Published on May 6th, 2012 | by Katie Elberson0
Hersh's Pizza & Drinks [Review]
There’s a little something you need to know about me before we jump into the good stuff: I’m not from here. So that restaurant you’ve been going to with your family since you were five? I just discovered it for the first time. That bar you’ve loved since you were handing your fake ID over to the bouncer? It’s still new to me. And your favorite crabcake? The one that you swear by when confronted with a lesser state’s full-of-breadcrumbs-and-filler interpretation? I’m still deciding where my loyalties lie. So even though I’ve been in Baltimore for about a year and a half, I still have a lot to learn about Charm City.
One thing I happen to know, however, is pizza. You could even go so far as to say I’m a bit of a snob about it. The thing is, I was born and raised in New Jersey and although I left very voluntarily, the pizza is one of the things I miss the most. Great pizza is the rule in Jersey, not the exception.
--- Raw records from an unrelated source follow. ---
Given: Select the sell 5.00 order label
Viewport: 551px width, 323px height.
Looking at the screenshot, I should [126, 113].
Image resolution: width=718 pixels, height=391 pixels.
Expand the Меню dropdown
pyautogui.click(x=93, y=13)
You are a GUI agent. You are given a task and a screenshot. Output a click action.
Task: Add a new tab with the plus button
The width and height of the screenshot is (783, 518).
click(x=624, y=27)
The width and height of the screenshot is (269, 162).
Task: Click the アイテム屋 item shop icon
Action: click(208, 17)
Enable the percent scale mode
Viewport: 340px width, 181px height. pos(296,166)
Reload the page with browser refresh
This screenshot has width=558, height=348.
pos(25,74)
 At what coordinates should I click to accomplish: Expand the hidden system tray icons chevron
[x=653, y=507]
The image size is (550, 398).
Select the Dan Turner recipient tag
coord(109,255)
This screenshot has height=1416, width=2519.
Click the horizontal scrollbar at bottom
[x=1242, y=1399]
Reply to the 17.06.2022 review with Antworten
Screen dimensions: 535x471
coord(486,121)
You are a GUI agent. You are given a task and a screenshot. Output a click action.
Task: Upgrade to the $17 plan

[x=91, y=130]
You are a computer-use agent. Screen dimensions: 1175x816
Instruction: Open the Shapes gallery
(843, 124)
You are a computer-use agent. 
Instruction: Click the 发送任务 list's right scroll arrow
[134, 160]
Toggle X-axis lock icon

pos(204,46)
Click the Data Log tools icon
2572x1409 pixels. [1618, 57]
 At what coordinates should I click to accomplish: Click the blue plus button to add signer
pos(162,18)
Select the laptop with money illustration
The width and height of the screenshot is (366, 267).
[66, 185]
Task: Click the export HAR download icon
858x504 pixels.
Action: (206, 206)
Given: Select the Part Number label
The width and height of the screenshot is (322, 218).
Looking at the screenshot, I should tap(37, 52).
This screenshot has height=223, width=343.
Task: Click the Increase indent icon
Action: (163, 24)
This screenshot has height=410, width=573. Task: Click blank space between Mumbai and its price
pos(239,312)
But we’re not in New Jersey, and until recently, there wasn’t a decent slice to be had in my neighborhood. Sure, you could order from a chain and satisfy some late-night drunken munchies. But for a truly great pie, there weren’t a lot of options…until Hersch’s.
There’s a lot to love about Hersch’s: the happy hour special that allows you to have two mugs of craft beer for $5, the gourmet atmosphere and intimate setting, the consistently great service, and the bevy of intriguing cocktails to name a few. But we’re here to talk about the pizza. On my first visit, several months ago, I tried the prosciutto and arugula pie. It wasn’t bad, but I would’ve preferred the prosciutto a bit crispier, and the crust a little less done. I prefer a thin, crisp crust to bite into, but the blackened bubbles on that pizza took it too far for my liking. My second and third pies, both margaritas, really showed off Hersch’s outstanding, fresh tomato sauce, but I still wasn’t floored by the crust. But today’s cace e pepi was a whole different story.
Its four cheeses are rich and well-balanced, with creamy mozzarella against a sharp bite of pecorino. Topped off with a light drizzle of olive oil and a healthy dose of freshly cracked pepper, this pie was, by far, the best I’ve had at Hersch’s. The crust had a crisp bite without being overdone, and a dusting of crushed red pepper flakes from the small bowl on the bar really brightened up the flavors. Of course, as any self-respecting Jersey girl knows, the best accompaniment to pizza is beer. The selection at Hersch’s does not disappoint: with a modest but constantly rotating tap list, their beers are not for the casual weekend drinker. These unique microbrews will introduce you to your new favorite sip, but what Hersch’s won’t offer you any of the big three light options, or (sorry Baltimore) Natty Boh. Instead, you can sample the sweet, rich Lagunitas Cappuccino Stout, or have a mug of the fruity, summery, and delightful Sprecher Hefeweissen. Not a beer connoisseur? Their bartender will gladly pour you a taste of anything you’d like to try before you commit to a whole mug.
You wouldn’t expect to get out of a place with cloth napkins and a gourmet menu with a bargain. But after three beers apiece and a pie between the two of us for under $30, that’s exactly what my fiancé and I did tonight. And with just a two-block walk home, you can bet it won’t be the last evening we spend at Hersch’s.